I'm in a season and it isn't one of laughing and external joy. Timing really is everything and this book - and how I read it at a snail's pace - spoke to some of the same things my counselor and I have been discussing in my sessions. I love a good confirmation from God. I got a lot out of the chapters on anger and contempt. They helped clarify some things for me. I did not dig the chapter on the redemptive power of divine shame - I felt it dismissed and tried to "christianese" the feelings of shame some people have due to their various abuses etc. I'm still thinking through the things said in that chapter but my Spirit isn't jiving with it. We Christians have a guilt problem. We think we are guilty and sinning all.of.the.time. And while we are sinners we aren't doing it all of the time and not every emotion we feel or experience is a result of our sin. Sometimes it's the result of someone else's sin. In fact, it might even be 50/50. Anyway. Overall, the book was very good for me to read in this season I find myself in and dear friend who sent it knows me and my heart well enough to know that it would speak to me as well. This is an older book, I believe out of print even, but if you can locate a copy it's worth the read and consideration.




Tinker, Tailor, Soldier, Spy (The Karla Trilogy #1) by John le Carré
381 pages

The challenge was to read a bestseller from the year you were born. I went one step further and picked a bestseller from the week of the year I was born. And that's how I ended up with Tinker, Tailor, Soldier, Spy in my hands. I had not heard of it before (or the movie that has been made from the book) or of the author before so it's a win-win for new-to-me!

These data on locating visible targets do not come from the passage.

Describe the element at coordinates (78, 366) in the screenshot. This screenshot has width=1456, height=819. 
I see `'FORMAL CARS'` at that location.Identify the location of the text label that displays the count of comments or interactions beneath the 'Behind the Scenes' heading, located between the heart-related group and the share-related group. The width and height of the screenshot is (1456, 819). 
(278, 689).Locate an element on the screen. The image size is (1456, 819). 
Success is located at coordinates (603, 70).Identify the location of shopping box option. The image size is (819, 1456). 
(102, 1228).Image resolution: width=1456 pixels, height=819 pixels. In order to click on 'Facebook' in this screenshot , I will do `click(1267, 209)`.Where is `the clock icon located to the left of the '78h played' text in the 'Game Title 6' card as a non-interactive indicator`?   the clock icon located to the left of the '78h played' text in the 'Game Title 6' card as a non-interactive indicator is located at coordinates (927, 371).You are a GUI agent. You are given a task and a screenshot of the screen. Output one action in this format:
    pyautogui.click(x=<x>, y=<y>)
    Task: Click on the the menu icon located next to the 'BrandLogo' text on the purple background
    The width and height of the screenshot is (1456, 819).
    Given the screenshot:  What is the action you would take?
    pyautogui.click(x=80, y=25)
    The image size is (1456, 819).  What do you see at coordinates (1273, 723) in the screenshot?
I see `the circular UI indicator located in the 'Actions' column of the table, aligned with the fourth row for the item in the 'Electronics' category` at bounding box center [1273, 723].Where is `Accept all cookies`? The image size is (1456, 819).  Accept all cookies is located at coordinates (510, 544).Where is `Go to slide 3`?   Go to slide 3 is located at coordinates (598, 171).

John le Carré is the pen name for David Cornwell who served in British Foreign Intelligence from 1959-1964. So he writes his spy novels with expertise and intimate knowledge of the world in which we actually do seem to have spies. I always feel like the whole spy business is made up, a fantasy of people who have watched too many movies or something. But apparently it is real, heck maybe my next door neighbor is a CIA agent on assignment. (Seriously - could that actually happen? Does it happen? I just find it so hard to actually believe. Anyway.)
George Smiley is trying to adjust to forced retirement from the Circus, aka British Foreign Intelligence, when he is summoned to a meeting that brings him back into the fold of the intelligence world - but secretly. His mission? To spy on the spies. Rumor is there is a mole in the Circus and this mole has been digging tunnels for a very long time. Someone needs to investigate who is no longer there day in and day out. If the mole is from the Russians as thought then there is a very big problem. So Smiley assembles a very small and discreet team to assist in his investigation and gets to work. There are tangles and knots and it's up to George to get everything all straight. Who is the spy within the spies?
This was a bit hard for me to follow but I think I did so successfully enough to understand the investigation and the places George Smiley was leading it to get to the answer. I don't know why I'm such a sucker for crime and spy novels but I am so this was fun to read and try to figure out along with Smiley. I may have to give John le Carré's other titles a try.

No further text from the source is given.